= André Desvallées =

French museologist (1931–2024)

André Desvallées (20 July 1931 – 5 June 2024) was a French museologist and Honorary General Conservator of Heritage. For 18 years, from 1959 to 1977, he was assistant to Georges Henri Rivière, considered the "father of French museology". He had a leading role in the development of this discipline, and in the creation and definition of several concepts, including "New Museology." An active member of the International Committee of Museology, the ICOFOM, he was the author of a hundred books and articles in the areas of ethnology and museology.

== Biography ==
Desvallées was born in Gouville-sur-Mer, Normandy in 1931. He moved to the suburbs of Paris to attend secondary school at the Lycée Pasteur in Neuilly-sur-Seine. His first vocation was cinema: he developed the admission exam at the Institut des hautes études cinématographiques, IDHEC, currently La Fémis, an acronym corresponding to his former name, Fondation européenne des métiers de l'image et du son (European Foundation for Image and Sound) and became editor of the Cinema Center (CNC), position he held for eight months. At this time he met the future director and television producer Michel Subiela and, a few years later, he met Bernard Chardère, the founder of Positif magazine, in which he collaborated in 1953. Then, he moved to Morocco where he started a career in museums, including the Museum of Popular Arts and Traditions of Rabat. He served the Army in Oran, Algeria, from 1956 to 1958, and then, returned to France.

After his return to France, Desvallées was hired by Georges Henri Rivière, considered the "father of French museology", founder of the National Museum of Popular Arts and Traditions (MNATP) in Paris, and Director of the International Council of Museums (ICOM) from 1946 to 1962. Rivière entrusted to Desvallées the coordination of the museographic conception of the MNATP and the direction of the institution's department of museology, a position he held from 1959 to 1977. During his management he was responsible for the program of temporary exhibitions and for the three permanent exhibition halls where the study gallery was established in 1972 and three years later, the cultural gallery. At the time of its inauguration, the National Museum of Popular Arts and Traditions was considered one of the most innovative in the world.

▸ **Raw records**:
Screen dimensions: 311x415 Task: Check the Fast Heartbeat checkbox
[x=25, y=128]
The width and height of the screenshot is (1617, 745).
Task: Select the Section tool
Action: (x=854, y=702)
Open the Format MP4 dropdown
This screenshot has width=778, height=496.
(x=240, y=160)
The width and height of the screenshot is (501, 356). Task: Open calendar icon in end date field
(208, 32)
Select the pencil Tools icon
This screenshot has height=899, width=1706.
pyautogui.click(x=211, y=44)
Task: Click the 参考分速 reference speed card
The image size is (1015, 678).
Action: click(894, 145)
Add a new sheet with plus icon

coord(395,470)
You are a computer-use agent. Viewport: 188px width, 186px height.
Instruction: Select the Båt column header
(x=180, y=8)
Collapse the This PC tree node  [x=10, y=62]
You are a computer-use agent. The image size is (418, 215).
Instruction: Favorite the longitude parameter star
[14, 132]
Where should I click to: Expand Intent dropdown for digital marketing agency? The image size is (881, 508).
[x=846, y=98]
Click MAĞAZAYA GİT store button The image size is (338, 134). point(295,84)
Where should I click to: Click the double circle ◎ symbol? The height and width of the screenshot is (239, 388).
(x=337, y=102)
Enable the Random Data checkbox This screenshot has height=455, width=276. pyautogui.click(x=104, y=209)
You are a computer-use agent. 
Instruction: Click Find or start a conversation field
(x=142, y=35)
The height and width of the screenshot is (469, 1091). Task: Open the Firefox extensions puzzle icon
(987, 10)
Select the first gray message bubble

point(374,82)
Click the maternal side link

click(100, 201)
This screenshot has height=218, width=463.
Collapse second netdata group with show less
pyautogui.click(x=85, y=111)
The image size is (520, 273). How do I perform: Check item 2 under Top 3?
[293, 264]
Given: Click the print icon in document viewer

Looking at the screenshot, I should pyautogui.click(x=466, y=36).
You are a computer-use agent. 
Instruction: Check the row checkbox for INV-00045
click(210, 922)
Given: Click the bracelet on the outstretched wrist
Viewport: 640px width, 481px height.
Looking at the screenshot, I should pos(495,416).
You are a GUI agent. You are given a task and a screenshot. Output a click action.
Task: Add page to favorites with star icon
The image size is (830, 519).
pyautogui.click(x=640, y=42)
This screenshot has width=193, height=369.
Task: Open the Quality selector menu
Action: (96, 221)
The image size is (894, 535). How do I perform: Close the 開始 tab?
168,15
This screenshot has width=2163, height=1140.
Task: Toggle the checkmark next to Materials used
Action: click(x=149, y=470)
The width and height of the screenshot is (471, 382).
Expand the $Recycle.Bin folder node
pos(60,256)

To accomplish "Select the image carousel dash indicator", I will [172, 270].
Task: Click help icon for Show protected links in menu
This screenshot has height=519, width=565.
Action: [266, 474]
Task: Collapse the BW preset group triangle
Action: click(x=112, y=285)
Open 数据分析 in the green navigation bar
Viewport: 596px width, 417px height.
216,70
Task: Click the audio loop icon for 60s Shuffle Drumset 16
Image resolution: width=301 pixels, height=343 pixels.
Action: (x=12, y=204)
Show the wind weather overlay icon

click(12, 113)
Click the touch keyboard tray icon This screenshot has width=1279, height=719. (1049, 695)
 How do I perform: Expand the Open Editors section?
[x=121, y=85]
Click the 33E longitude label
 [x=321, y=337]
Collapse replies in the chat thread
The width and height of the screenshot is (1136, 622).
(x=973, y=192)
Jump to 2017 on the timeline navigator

▸ **Direction 1**:
In the biography of André Desvallées, why did he move to the suburbs of Paris? Answer in one to three sentences.
▸ **Direction 2**:
According to the biography of André Desvallées, in which years did he serve in the Army in Oran, Algeria?
▸ **Direction 3**:
Extend the biography of André Desvallées, picking up after its last sentence.

▸ **Exercise output 1**:
He moved to the suburbs of Paris to attend secondary school at the Lycée Pasteur in Neuilly-sur-Seine.

▸ **Exercise output 2**:
From 1956 to 1958.

▸ **Exercise output 3**:
Desvallées wrote several articles and publications about ethnology, which led him to the position of General Inspector of Classified and Controlled Museums, responsible for the region's ethnography museums. In this context, at the time the first ecomuseums and scientific and technical culture centers were developed, he implemented, within the Direction des musées de France, an experimental sector of assistance to these new forms of museums. From 1984 to 1987, he worked for the National Conservatory of Arts and Crafts as head of the National Museum of Techniques (now Museum of Arts and Crafts). He became an adviser to the director of the Musées de France (also called Service des musées de France, former Direction de musées de France, body of the French Ministry of Culture). He then became a consultant of the National Museum of Popular Arts and Traditions, working alongside Michel Colardelle, the museum's director. Desvallées held this position until his retirement in 1997.

In addition to his activities, Desvalées held various positions in different heritage and research associations, including the Nanterre History Society, the French Ethnology Society, the General Association of Museum and Public Collectors, the French Federation of Friends of the Windmills, among others. From 1978, he began to teach at the École du Louvre, where he began a course on technical and industrial heritage. He then lectured two other courses: museology in nature and language of exhibitions.

Desvallées lived in Nanterre (Hauts-de-Seine) from 1970, where he was a councillor from 1971 to 1989. He died on 5 June 2024, aged 94.

== Points of view on museology ==
Desvallées became a member of the International Council of Museums (ICOM) in 1966 and was a member of the French Committee from 1981 to 1995. This international professional association is structured on national and international committees, divided from research themes and diverse interests. Desvallées became a member of the International Committee of Museology (ICOFOM) in 1980, three years after its foundation. He was ICOFOM's secretary from 1980 to 1983, when he became Vice-President. He held this position until 1998. In 2001 he was appointed permanent adviser and in 2007 he became responsible for the editorial committee of the ICOFOM Study Series (ISS). Back then, he also became member of the editorial board of the scientific journal Publics et Musées, currently Culture et Musées. His fame became international and he was regularly invited to give lectures abroad.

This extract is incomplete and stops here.